Nun ist es aber tatsächlich so, dass eine zu harte Interpretation der Erfolge mit Haken eben sehr schnell das Gefühl der Abwärtsspirale erzeugen. In einigen PbtAs ist diese auch sehr real (Ironsworn/Starforged). Als SL bei Dungeon World habe ich daher schnell gemerkt, dass es besser läuft, wenn man (a) 7-9 sehr viel "weicher" deutet und (b) die Haken ganz vorsichtig zu steigern... ansonsten steckt man schnell in der Bredouille, einen deutlichen Haken nach der nächsten 7-9 Probe noch steigern zu wollen. Das ist aber imho nicht, wie es gedacht ist!
Was man auch gut machen kann: Auch bei 7-9 Erfolge zulassen (welche die Story auch weiterbringen!) und im Hintergrund nach und nach eine größere Bedrohung aufbauen. Das kann sich bis zu einem "Endgegner" der Sitzung hochschaukeln, wenn es sich narrativ anbietet.

Kannst du mal die Moves posten, auf die du dich beziehst.

Ich würde sagen ein Move der in Hot Rotation läuft muss mindenstens Optionen bieten, welche die Fiktion nicht chaotisch streuen lassen.

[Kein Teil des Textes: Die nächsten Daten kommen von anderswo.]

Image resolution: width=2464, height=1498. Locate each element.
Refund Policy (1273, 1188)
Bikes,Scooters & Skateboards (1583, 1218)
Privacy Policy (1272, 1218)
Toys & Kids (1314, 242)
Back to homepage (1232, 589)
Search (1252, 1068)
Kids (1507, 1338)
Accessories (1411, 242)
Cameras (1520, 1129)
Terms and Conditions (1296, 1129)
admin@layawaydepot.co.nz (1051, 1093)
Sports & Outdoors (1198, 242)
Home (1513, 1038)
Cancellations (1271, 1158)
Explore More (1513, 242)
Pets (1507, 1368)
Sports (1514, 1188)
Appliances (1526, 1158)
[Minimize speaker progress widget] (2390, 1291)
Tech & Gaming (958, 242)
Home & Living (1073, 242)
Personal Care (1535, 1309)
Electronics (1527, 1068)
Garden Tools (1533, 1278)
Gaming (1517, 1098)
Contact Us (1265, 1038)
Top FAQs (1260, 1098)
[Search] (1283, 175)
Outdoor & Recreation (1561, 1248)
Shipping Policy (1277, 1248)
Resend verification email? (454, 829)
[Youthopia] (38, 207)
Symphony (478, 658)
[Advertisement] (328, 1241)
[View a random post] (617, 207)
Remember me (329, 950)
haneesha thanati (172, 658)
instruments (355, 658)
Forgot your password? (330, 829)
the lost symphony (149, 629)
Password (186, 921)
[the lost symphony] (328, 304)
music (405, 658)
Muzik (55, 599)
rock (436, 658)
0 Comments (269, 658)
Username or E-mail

Streuen im Sinne von weiteren und zusätzlichen Problemen. Option heißt, dass die aktive Spieler*in mindestens auch was anderes wählen kann.

Das können Resourcen-Verlüste sein oder einfaches -X forward oder eine Uhr, die dann gedreht wird wie du sagst. Was auch geht ist, "ja, aber jemand muss übrigens erst noch". Das macht die Sache nicht chaotischer, sondern zögert das Ergebnis einen Schritt heraus.

Das ist, was ich mit "SL darf bei 7-9 nichts tun". Wer würfelt, muss entscheiden was rauskommt und echte Entscheidungsmöglichkeiten haben. Wenn dann die Wahl immer noch auf "Hey, SL gibs mir!" fällt, bitte. Ansonsten ist der Spielplatz für die SL ausschließlich das 6-. Defy Defy Danger.

Das gilt wie gesagt für heiße Moves. Für selten genutze kann das auch anders aussehen.
Titel: Re: PbtA und das Gefühl des Versagens
Beitrag von: tartex am 29.11.2023 | 10:36
Ich finde man kann ptbA nicht so verallgemeinern, sondern muss konkrete Spiele unterscheiden. Bei Dungeon World ist mir Problem öfters untergekommen - ich nannte es die "Slapstick-Falle (https://www.tanelorn.net/index.php/topic,83055.msg134514502.html#msg134514502)", bei Monster of the Week nie.

Wobei ich bei Dungeon World immer Spieler war, und bei Monster of the Week immer Spielleiter.  >;D

Bei Monster of the Week sind die Charaktere nach mehr als 20 Sessions sogar schon wirklich stark und es gibt nicht mehr so viele Teilerfolge. (Aber auch XP.)
Titel: Re: PbtA und das Gefühl des Versagens
Beitrag von: postkarte am 29.11.2023 | 11:15
Ich kenne das Problem mit dem Gefühl des Versagens in manchen PbtA Spielen auch durchaus. Gerade bei The Sprawl hatte ich mal als Spieler das Gefühl, das beste, was man machen kann, ist gar nichts, denn jede Art von Initiative wird durch reale Nachteile im Spiele "belohnt". Du hast einen Erfolg und bekommst aus der Liste von Nachteile dafür gleich zwei zum Auswählen. Aikar hatte das oben schon an einem Beispiel belegt. Diese Art von Design, dass man in einer Abwärtsspirale steckt, wo die Uhr runterzählt, aber Handeln dich auch nur weiter reinreitet, ist für mich absolut kontraproduktiv für die ganze Veranstaltung, deswegen spiele ich kein The Sprawl mehr.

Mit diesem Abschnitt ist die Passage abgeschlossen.